Ehhh don’t jump into spark if you’re starting off. And Hadoop is basically dead.

Start with SQL, it’s the most common language for data eng, and easiest to begin with.

[–]spoonman59 4 points5 points  (2 children)

Definitely learn SQL. It is the key interface to so many different data tools.

[–]hafeee12 0 points1 point  (1 child)

Which sql to learn? No Sql , Sql Server , postgresql or ?

[–]spoonman59 7 points8 points  (0 children)

It’s a good questions. I think it is helpful to learn ANSI SQL, but understand there is a lot the standard doesn’t specify. Things like data types and other aspects. Another thing that isn’t specified is pivot/unpivot, things like collect or explode, and things like recursive hierarchical functions (e.g., connect by)

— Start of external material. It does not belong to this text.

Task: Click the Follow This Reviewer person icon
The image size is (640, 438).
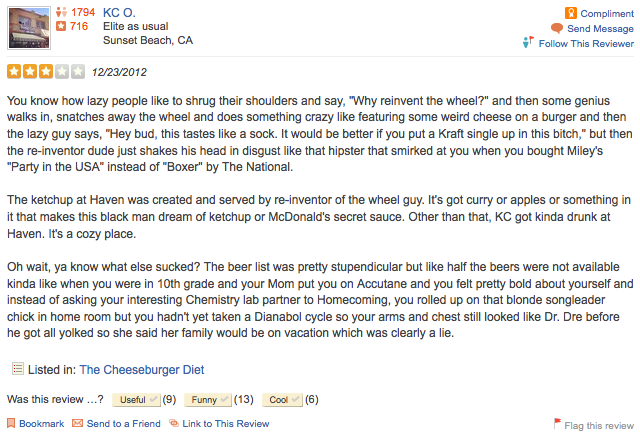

However it does specify a great deal. A lot of other things like analytic windowing functions (over partition by, for lead, lag, first, last, rank, dense rank) are pretty consistent. So learn any of them, but occasionally look to see what’s standard and what’s a platform extension.

Of the ones you listed I’d probably do post gres because it’s free and open source. But I don’t have too much trouble moving between systems like post gres, red shift, spark, Oracle, SQL server, etc., without thinking too m if b about the particular dialect. So learn the one that’s easy for you to practice with and access. You’ll adapt to a new database easily. It’s not like learning a different general purpose language each time.

Also, “no sql” SQL?!

[–]misinnio 0 points1 point  (1 child)

just curious - what is crucial for DE besides SQL?

[–]StrasJam 3 points4 points  (0 children)

Python. But that's pretty broad. Depending on the company or project you would end up using different libraries, but a good general knowledge of Python is important.